As an afterthought, I should point out that if your response is “it’s immoral, period”, then I guess that’ll be it. I like to deal in practicalities, myself.
I don’t consider things that are hurting me to be “innocent.” (Actually, I don’t consider anything that is incapable of moral choice to be innocent, but that’s beside the point.)
I have no idea nor will I ever endeavour to quantify to the cost of (not) killing innocents. I’m sure Stalin’s purges had benefits too, I’m sure 9/11 had practicalities.
“It’s immoral, period”, sure, like rape; I’m sure there are practicalities there, too.
Ah, but I can quantify the economic damage of the purges and 9/11 attacks, or at least make plausible estimates. For you to offer an argument that abortion should be restricted (thus infringing what I consider an individual’s right to control her own uterus), I’d like some argument of societal or economic harm.

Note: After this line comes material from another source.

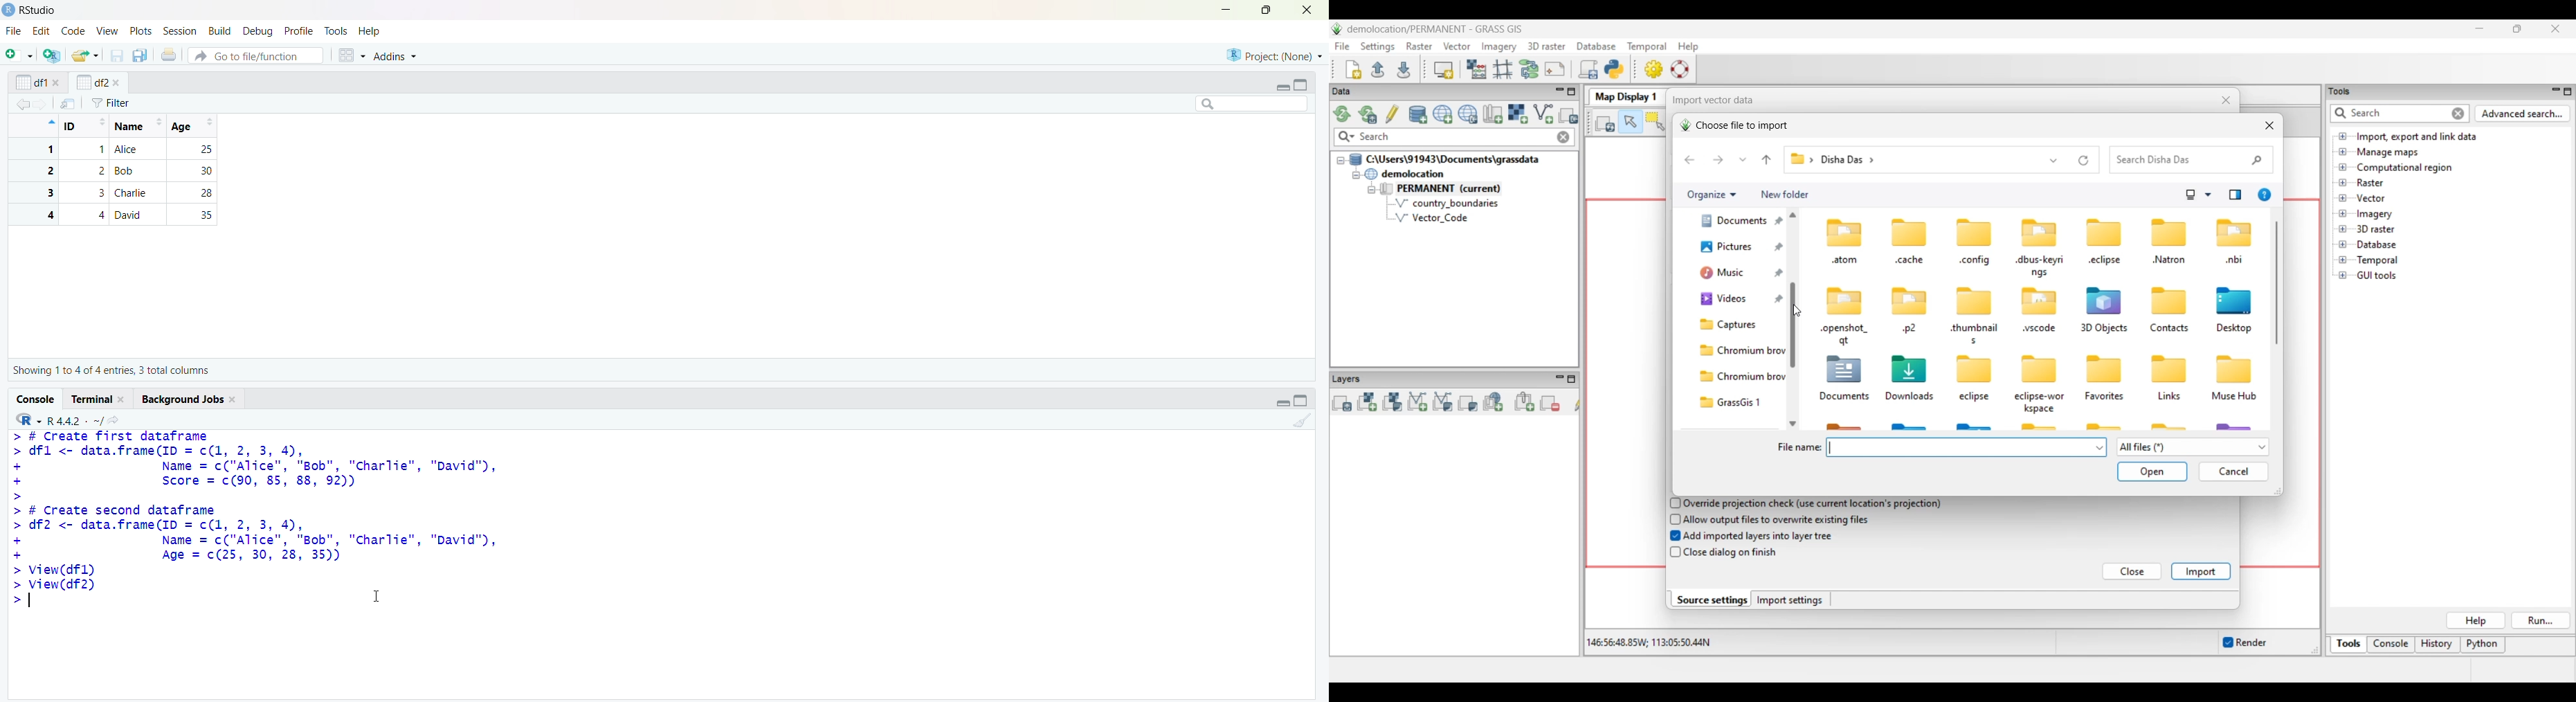 The width and height of the screenshot is (2576, 728). What do you see at coordinates (377, 595) in the screenshot?
I see `cursor` at bounding box center [377, 595].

Canada has had no legal restriction on abortion for over 20 years, yet I’m not aware that Canadian society has suffered any ill effects as a result. This does not appear to me to be an issue that requires legislation. If all you have is the contention that it is immoral and nothing else, I don’t see why it should appear so to you.
Damges? sure. Can you quantify the benefits?
I’ll re-re-state my argument: Don’t kill innocents.
Societies had slavery with no apparent ill effect (aside from the slaves themselves) for centuries. Slavery was considered a normal state of society, even for slaves themselves; they hate beng slaves but I’ be suprised that the concept of slavery was foreign to them.
I, by the way, do not (comparatively) care if there are no societal ill-effects, it’s still killing innocents. You can call it immoral or not, it’s not important. I’m sure the Mao-caused famines (which killed tens of millions) had some quantifyable positive effect and we can say that China was not torn apart by those deaths. We can reduce poverty by killing half the poor people and you could make a very god economic-societal case for that: it’s still wrong, it’s still killing innocents.
It’s still wrong.
A definition of innocence is harmless or innocuousness, yet that a clump of cells could be the excuse for much harm is out of your scope of reasoning. Harm can come when women do not want to carry a pregnancy to term, and especially when denied access to safe and legal abortion. That has already been established. An “innocent” clump of cells is just being used as a pawn in a dangerous game of who controls the uterus ?
So, no quantifiable downside. If you want a quantifiable upside, consider the money women would lose due to time off for the pregnancy and delivery. If they keep the child, consider the unplanned extra expense. Consider the cost to society if the woman and/or child needs support.
But the real reason is a woman’s right to her own body.
As for innocence, that is your opinion. You might as well say that a fetus is an atheist. A fetus has less brain activity than a rabbit or a cow or a lamb. Are they innocent also?
And the pig in your pork burger today was not guilty either, and he was already out of his mother’s womb…yet you ate him…yes, you did…you killer of innocent pigs.